Bruno admirait James. Ils travaillaient ensemble depuis longtemps, et étaient devenus des amis très proches. Comment ne pas voir de similitude entre le cas de son père et celui de James ? Stefano lui aussi avait souffert de solitude à la mort de son épouse, et l’attention d’une jeune et jolie femme le flattait… James Grainger avait-il suffisamment les pieds sur terre pour ne pas perdre la tête ? Cette femme était si belle…
A l’autre bout de la salle, Vera Stuart, dans les bras de son cavalier, riait aux éclats. Son beau visage était illuminé, ses yeux scintillaient. Tous deux semblaient avoir complètement oublié la foule qui les entourait.
Annabel, qui continuait à les observer, lança d’un ton agressif :
— Elle avait épousé Neil, le frère de Caroline, une de mes amies.

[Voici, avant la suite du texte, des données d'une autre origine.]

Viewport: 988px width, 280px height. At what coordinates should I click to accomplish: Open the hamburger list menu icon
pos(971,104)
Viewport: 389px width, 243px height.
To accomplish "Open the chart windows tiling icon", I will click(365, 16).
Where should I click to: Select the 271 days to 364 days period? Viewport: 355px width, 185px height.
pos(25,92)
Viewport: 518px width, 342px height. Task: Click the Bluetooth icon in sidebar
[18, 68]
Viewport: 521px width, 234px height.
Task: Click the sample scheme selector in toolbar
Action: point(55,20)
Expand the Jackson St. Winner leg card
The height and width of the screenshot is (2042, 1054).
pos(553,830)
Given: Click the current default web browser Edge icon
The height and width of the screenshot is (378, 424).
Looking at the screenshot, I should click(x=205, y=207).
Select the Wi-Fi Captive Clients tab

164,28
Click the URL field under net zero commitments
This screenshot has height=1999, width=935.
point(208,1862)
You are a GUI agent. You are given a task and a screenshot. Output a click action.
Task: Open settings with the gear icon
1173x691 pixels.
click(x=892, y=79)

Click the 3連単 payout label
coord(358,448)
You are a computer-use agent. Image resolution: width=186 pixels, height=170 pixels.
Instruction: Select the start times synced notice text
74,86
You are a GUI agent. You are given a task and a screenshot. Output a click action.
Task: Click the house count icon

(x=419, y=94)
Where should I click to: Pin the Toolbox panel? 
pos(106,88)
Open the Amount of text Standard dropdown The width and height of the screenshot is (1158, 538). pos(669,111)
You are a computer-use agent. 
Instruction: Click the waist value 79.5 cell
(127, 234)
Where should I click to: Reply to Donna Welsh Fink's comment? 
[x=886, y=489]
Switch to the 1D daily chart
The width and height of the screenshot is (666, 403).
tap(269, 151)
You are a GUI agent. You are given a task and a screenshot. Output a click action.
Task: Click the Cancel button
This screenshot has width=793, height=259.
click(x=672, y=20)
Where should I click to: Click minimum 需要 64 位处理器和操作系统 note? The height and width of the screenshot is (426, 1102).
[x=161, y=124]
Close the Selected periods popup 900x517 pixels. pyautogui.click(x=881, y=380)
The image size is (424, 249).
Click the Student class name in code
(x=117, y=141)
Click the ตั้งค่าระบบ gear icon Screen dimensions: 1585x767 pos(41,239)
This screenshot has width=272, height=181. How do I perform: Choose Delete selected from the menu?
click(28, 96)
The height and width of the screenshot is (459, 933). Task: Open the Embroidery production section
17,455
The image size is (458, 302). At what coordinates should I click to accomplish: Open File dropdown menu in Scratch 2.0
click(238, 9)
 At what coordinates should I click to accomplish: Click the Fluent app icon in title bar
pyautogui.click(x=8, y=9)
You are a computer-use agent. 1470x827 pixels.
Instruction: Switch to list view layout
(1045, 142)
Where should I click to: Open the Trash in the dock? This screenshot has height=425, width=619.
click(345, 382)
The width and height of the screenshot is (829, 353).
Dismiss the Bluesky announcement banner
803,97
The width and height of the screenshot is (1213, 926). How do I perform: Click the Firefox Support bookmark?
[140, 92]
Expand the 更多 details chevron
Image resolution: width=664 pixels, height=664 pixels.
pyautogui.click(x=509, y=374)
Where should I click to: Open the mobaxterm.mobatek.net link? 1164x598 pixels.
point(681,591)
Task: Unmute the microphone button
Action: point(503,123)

Caro m’a dit qu’elle lui avait littéralement mis le grappin dessus quand elle a su qu’il gagnait une fortune dans sa banque et qu’elle ne l’a plus lâché. Apparemment Neil s’est vite rendu compte que l’épouser avait été une erreur : Vera n’a pas tardé à se plaindre de ses longs horaires de travail, mais en revanche, ça ne la gênait pas de dépenser son argent sans compter. Quand il a voulu divorcer, elle lui a dit qu’elle était enceinte.
— Elle a donc un enfant ? demanda vivement Bruno.
— Non, finalement Neil a obtenu le divorce, et il n’a plus été question de grossesse. C’était sans doute une invention pour retenir son mari, mais ça n’a pas marché. D’après Caroline, Neil ne s’est jamais mieux porté que depuis son divorce.
Annabel se tut avant de reprendre, amère :
— Tu connais la dernière lubie de papa ? Il veut réaménager Ditton Hall de fond en comble ! Et bien entendu, c’est Vera qui s’en chargera. Si cette fille doit s’installer ici, moi je m’en vais ! Je dormirai sous les ponts, ça m’est égal !
L’idée d’Annabel, enfant gâtée et choyée, vivant à la dure était risible, mais Bruno la sentait réellement désemparée, et de nouveau son cœur se serra. La pauvre petite avait été anéantie par la mort de sa mère, et il comprenait qu’elle accepte mal la relation de son père avec Vera Stuart.
— Tu sais bien que ton père te protégera et t’aimera toujours, dit-il en entraînant la jeune femme sur la piste de danse, et tu sais aussi qu’il ne voudrait à aucun prix que tu quittes Ditton Hall. A présent, viens me présenter à la jolie Vera Stuart.